Things You can do with Windows 10 Bash Shell | Basic Linux Commands

Things You can do with Windows 10 Bash Shell

Install Linux Software

Command :- apt-get install [package name]

The easiest way to install Linux software inside Bash is with the apt-get command. This command downloads and installs software from Ubuntu’s software repositories.

Change Your UNIX User Account

Command :- lxrun /setdefaultuser root

When you first set up Bash, you’ll be prompted to create a UNIX user account and set a password. You’ll be automatically signed in with this account each time you open the Bash window. If you want to change your UNIX user account–or use the root account as your default account in the shell–you can use lxrun command for this.

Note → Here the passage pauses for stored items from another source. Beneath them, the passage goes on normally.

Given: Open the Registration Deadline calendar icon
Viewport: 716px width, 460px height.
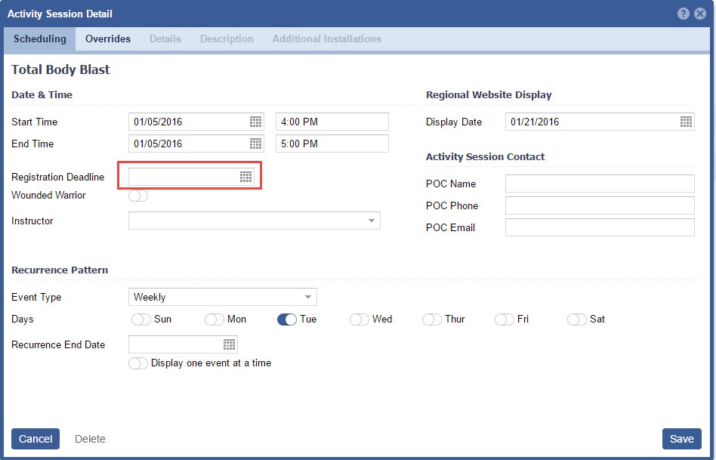Looking at the screenshot, I should click(x=245, y=177).
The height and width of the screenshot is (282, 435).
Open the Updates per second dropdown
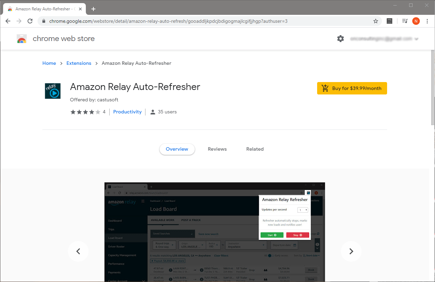(x=303, y=210)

Uninstall and Reinstall the Ubuntu Environment

Command :- lxrun /uninstall /full

After you’ve installed some programs or changed some settings, you might want to reinstall the Ubuntu environment and get a fresh Linux slate.

Basic Linux Commands

pwd : prints working directory (prints to screen, ie displays the full path, or your location on the filesystem)
ls : lists contents of current directory
ls –l : lists contents of current directory with extra details
ls /home/user/*.txt : lists all files in /home/user ending in .txt
cd : change directory to your home directory
cd ~ : change directory to your home directory
cd /scratch/user : change directory to user on scratch
cd  : change directory to the last directory you were in before changing to wherever you are now
mkdir mydir : makes a directory called mydir
rmdir mydir : removes directory called mydir. mydir must be empty
touch myfile : creates a file called myfile. updates the timestamp on the file if it already exists, without modifying its contents
cp myfile myfile2 : copies myfile to myfile2. if myfile2 exists, this will overwrite it!
rm myfile : removes file called myfile
rm –f myfile : removes myfile without asking you for confirmation. useful if using wildcards to remove files
cp –r dir newdir : copies the whole directory dir to newdir. –r must be specified to copy directory contents recursively
rm –rf mydir : this will delete directory mydir along with all its content without asking you for confirmation!
nano : opens a text editor. see ribbon at bottom for help. ^x means CTRL-x. this will exit nano
nano new.txt : opens nano editing a file called new.txt
cat new.txt : displays the contents of new.txt
more new.txt : displays the contents of new.txt screen by screen. spacebar to pagedown, q to quit
head new.txt : displays first 10 lines of new.txt
tail new.txt : displays last 10 lines of new.txt
tail –f new.txt : displays the contents of a file as it grows, starting with the last 10 lines. ctrl-c to quit.
mv dir subdir : moves the directory called dir to the directory called subdir
mv dir newdirname : renames directory dir to newdirname
top : displays all the processes running on the machine, and shows available resources
ssh servername : goes to a different server.
grep pattern files : searches for the pattern in files, and displays lines in those files matching the pattern
date : shows the current date and time
anycommand > myfile : redirects the output of anycommand writing it to a file called myfile
anycommand >> myfile : appends the output of anycommand to a file called myfile
command1 | command2 : “pipes” the output of command1 to command2. the pipe is usually shift-backslash key
date | grep Tue : displays any line in the output of the date command that matches the pattern Tue. (is it Tuesday?)